The trial was a randomised, double-blind, placebo-controlled rising-dose study in 12 healthy adult male volunteers. Single intravenous doses of 0.5, 1, and 2 µg/kg were administered in separate sessions, with serial plasma sampling for hexarelin concentration and growth hormone concentration over the four hours following dosing. The headline pharmacodynamic finding is the GH response curve: hexarelin produced dose-dependent increases in plasma GH that peaked at approximately 30 minutes post-dose, with peak concentrations ranging from approximately 3.9 to 55.0 ng/mL across the three doses, returning toward baseline by 240 minutes. The half-maximum effective dose for GH release was approximately 0.5 µg/kg (the 95% confidence interval estimated by the authors was 0.50–0.64 µg/kg), and the 2 µg/kg dose approached the maximal GH response, consistent with the receptor-saturation curve that would later be characterised in detail for the GHSR-1a ghrelin receptor. The pharmacokinetic component established a plasma terminal half-life of approximately 55 minutes after IV administration — the kinetic parameter that grounds the subsequent route-comparison work showing that subcutaneous bioavailability of hexarelin is approximately 77% and that meaningful oral exposure is essentially unachievable.
This paper is the first piece of the hexarelin human pharmacology base and is the methodological template the Deghenghi group used for the subsequent age- and pubertal-stratification studies (Ghigo, Loche, Arvat) through the mid-1990s. The Mediolanum development programme in pediatric GH deficiency that followed from this paper did not reach FDA approval, but the human PK/PD characterisation it established remains the most rigorous published baseline for any GHRP in the class.

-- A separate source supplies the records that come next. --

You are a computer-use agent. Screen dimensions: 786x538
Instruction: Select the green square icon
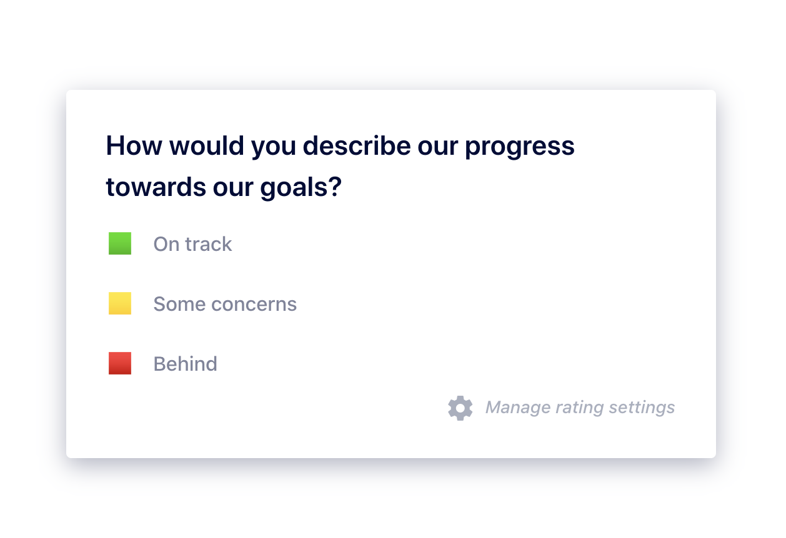(120, 243)
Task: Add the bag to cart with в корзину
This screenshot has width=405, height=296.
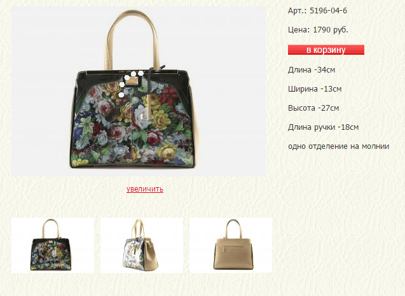Action: 326,50
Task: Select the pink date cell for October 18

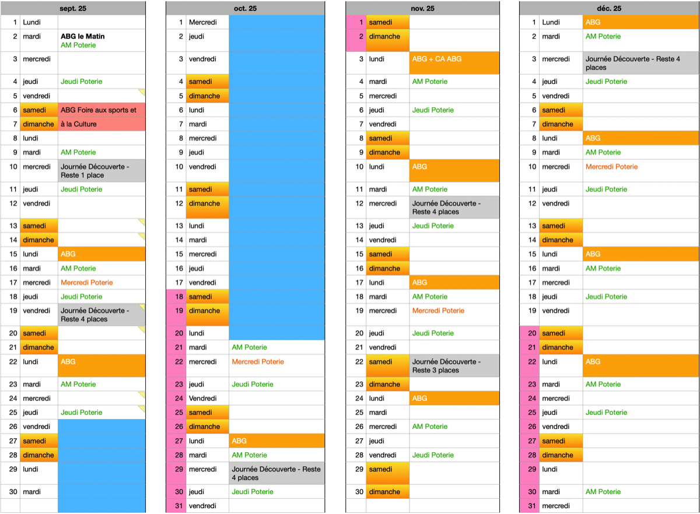Action: [176, 297]
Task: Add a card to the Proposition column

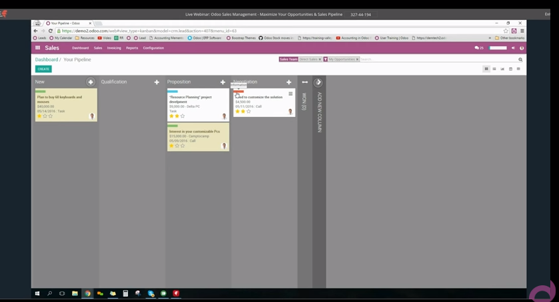Action: pyautogui.click(x=223, y=82)
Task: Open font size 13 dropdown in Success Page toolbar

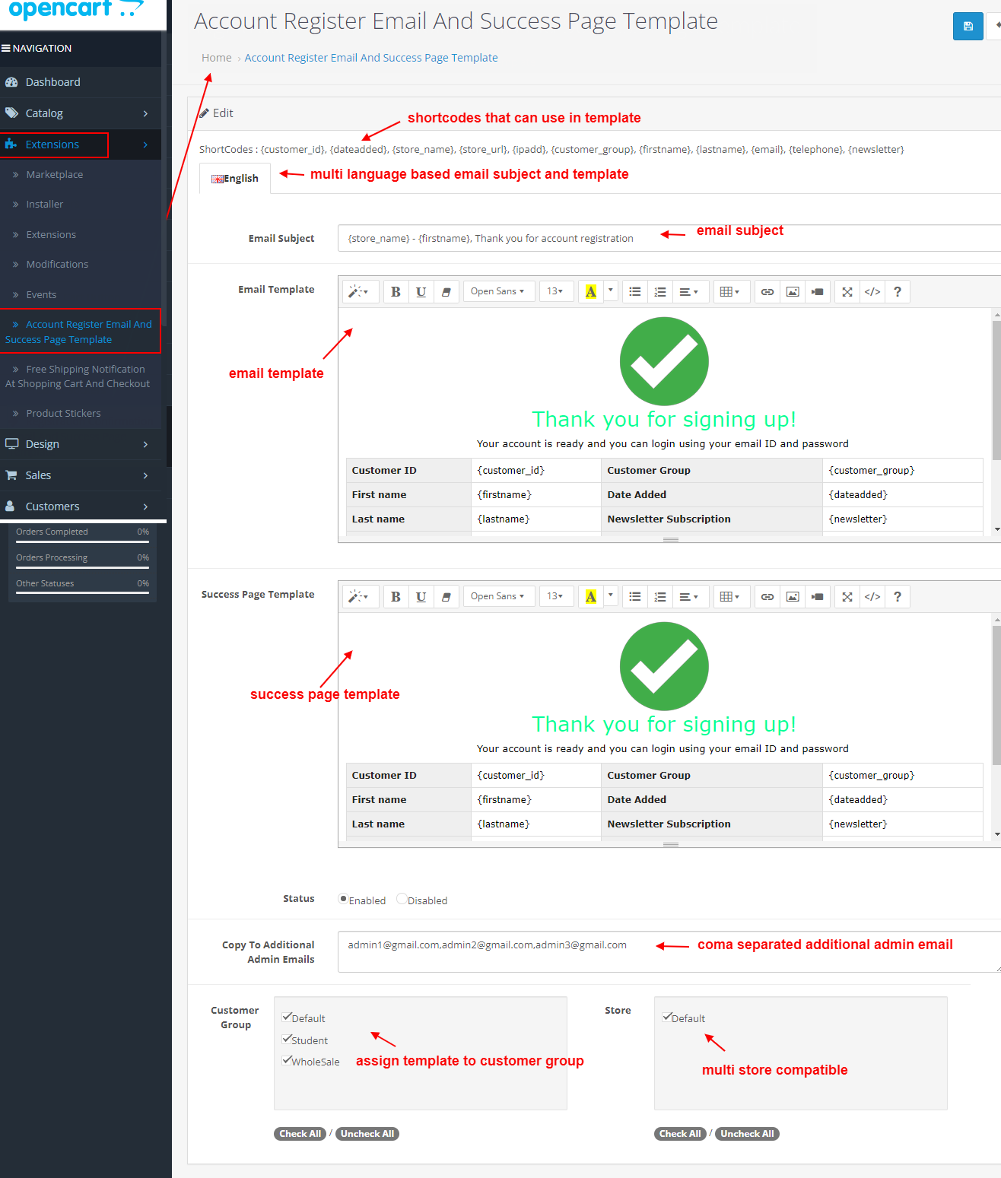Action: [x=555, y=597]
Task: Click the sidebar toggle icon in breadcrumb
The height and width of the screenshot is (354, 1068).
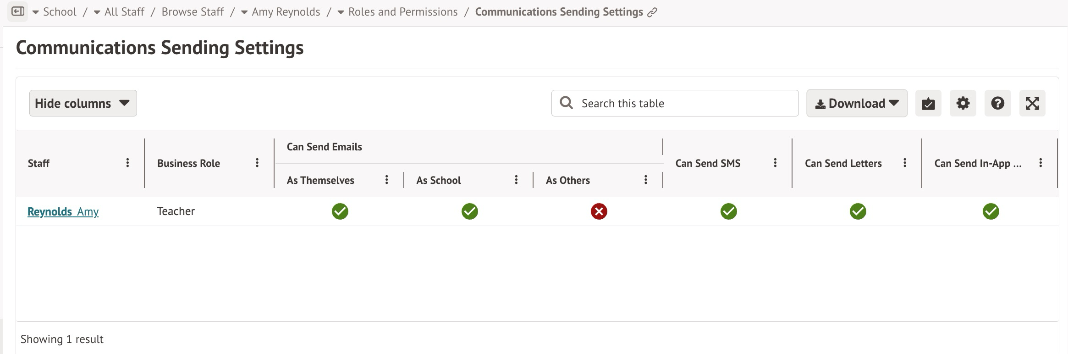Action: [18, 11]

This is a small Phase I-style PK/PD study in 12 healthy adult male volunteers — a fit-for-purpose sample size for dose-response characterisation but not generalisable to chronic-dosing pharmacology, female responders, paediatric or geriatric populations, or non-healthy clinical populations. The IV route used here is not the route by which hexarelin has been administered in any subsequent practitioner-protocol context; the route-comparison and bioavailability work in Ghigo et al., JCEM 1994 is the bridge to subcutaneous PK. The 30-minute peak and ~55-minute plasma half-life established here describe the acute pulse signature and do not characterise the receptor-desensitisation phenomenon that emerges with chronic dosing, which Rahim, O'Neill, and Shalet 1998 subsequently documented. The dose-response is reported on the GH endpoint only; the parallel cortisol, prolactin, and ACTH spillover that would later differentiate hexarelin from selective secretagogues like Ipamorelin is not addressed in this paper and emerges in the Massoud 1996 and Arvat 1997 follow-on work. The Mediolanum-affiliated authorship (Boutignon, Lenaerts, Wuthrich, Deghenghi) is disclosed; the work is industry-sponsored Phase I pharmacology and should be read in that context. The /peptides/hexarelin page treats this paper as the load-bearing acute-PK reference and contextualises it within the broader development trajectory that did not produce a marketed indication.